It has been a busy week! Not as much actual drawing as I’d like, but I’ve made some good progress on some “business” goals. The biggest deal is that I finally got myself a proper YouTube channel (there should be a link in the sidebar…somewhere. Have I mentioned I’m not terribly competent with the ‘puter stuff? Just in case, this link should get you there…). It even has two whole videos on it! I spend a lot of time watching other artists draw whilst waxing eloquently about art and their process. It’s great inspiration and a good way to learn a few things about technique as well as various business aspects of being an artist. Somewhere along the way I thought maybe YouTube would be a good way to attract more eyeballs to what I’m doing here, which could lead to some actual shirt sales and a larger audience for some of the other projects I have in the pipeline. I don’t pretend to think that I’m all that exciting and interesting, but hey, with 7+ billion people on the planet and counting, there’s a decent statistical chance that a few people I don’t already know might like my stuff.
So anywhat, I filmed myself on two separate occasions recently, drawing two panels of IPMDT. I don’t have a proper tripod or filming set up, but fortunately I’m crafty. I found a 4″x4′ wide scrap of plywood from the recent flooring project. I slid that under a stack of books on the shelf right above my monitor so that it cantelevers out over my desk and tablet (which is where I plop my notebook to work on the panels). I put my phone on top of that, right above my drawing area with the lens hanging over the edge. It’s not pretty, but it actually works really well (and I have yet to smack my head on the plywood when standing up from my desk, which is a plus). I’ve got decent at editing video in Photoshop from all my years of American Ninja Warrior submissions, so it was pretty easy to edit those two videos. I even put together a custom intro and outro (i.e. ads) that I can easily pop into future videos. The hardest part was doing the voiceovers, but once I got going and got the nerves out of the way, I was barely squeezing in everything I wanted to say. It wasn’t a lengthy process (other than sitting and waiting for the videos to render, and then the time it takes to upload), so I plan to do them somewhat regularly. Eventually, I’ll even branch out and talk about some of my other, non-art Toby’s Brain stuff, like my wool jacket projects.
As part of all this, I decided I needed to have a custom logo for the channel, as well as a new avatar/icon thing to go with it. Because logos are fun. I did everything up until the actual circular border with text in Clip Studio Paint on my iPad Pro with an Apple Pencil. It was the first time I’ve tried “painting” that way outside of Photoshop, so I wasn’t sure how it would go. CSP continues to blow me away. I might have a book cover project or two coming up soon, and I’m going to be using the iPad for as much of the process as possible (which means I could go work in the zen area or even outside…assuming we ever mow the lawn. The ticks have been horrendous…). I’m pretty excited about that. It’s been a while, so I figured I’d throw together another process post for y’all.
I worked up a detailed sketch based on a few reference photos. As I often do, I changed the background to a neutral grey color in anticipation of working tonally. I filled in a slightly lighter base tone silhouette to make sure the background didn’t show through weird later in the process, and to make it easier to clip tone and color layers to that general shape.

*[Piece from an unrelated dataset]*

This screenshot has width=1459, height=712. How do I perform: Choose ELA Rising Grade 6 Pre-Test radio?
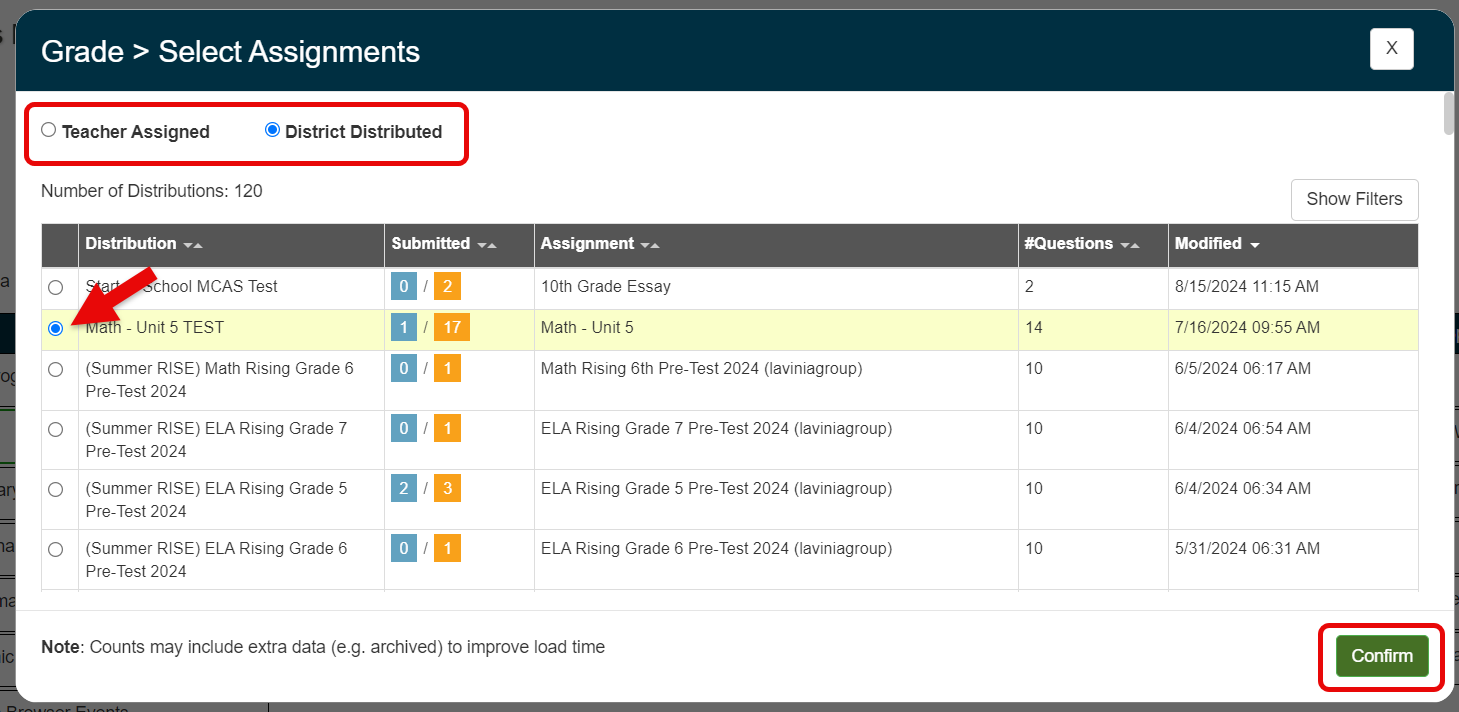click(x=56, y=549)
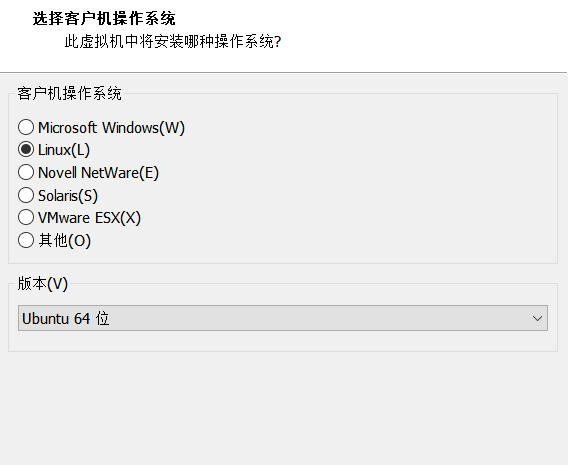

Once I was “happy” with the lineart, I began the tonal under painting. This was pretty fun, working with Clip Studio’s native oil brush and smudge/blend tool. It took a little bit to make some tweaks and adjustments (the customizable options for the tools in Clip Studio are vast and sometimes overwhelming), but once I got comfortable, it was a pretty natural way to work. The one challenge I haven’t overcome yet is that the hotkeys used for the tools are on the screen, so it’s tough to find them without taking your eyes of the work to look for them, and once your finger is on them, it’s very easy to slip off and have the tool perform a different function unexpectedly. I may attempt to 3D print (or make out of epoxy) a little registration strip for the iPad so I can readily find the hotkeys.
Before I went much further, I wanted to add some tone and texture to the background. I knew this logo/avatar was going to be circular due to the Google/YouTube contraints, so it was important to have some kind of boundary. I also wanted the lights and darks to pop more.
I ended up working on the eyes on a separate layer as I wanted them to be a bit sharper to draw focus. It was a little challenging to smudge some of the tones around in the other areas without accidentally affecting the eyes.
The rest of the image was leaning more realistic than cartoony, which I knew was going to give me problems when I got to the hair. I decided to just block it in as a solid black shape at first.
I wanted to create more directional light, but I was unwilling to mess with the progress I had made with the sculptural tonal work. This is one of the benefits of working digitally: I just added another layer (set to multiply at lower opacity) and slapped on a big chunk of black pixels. I softened the edges and lowered the opacity and it worked nicely.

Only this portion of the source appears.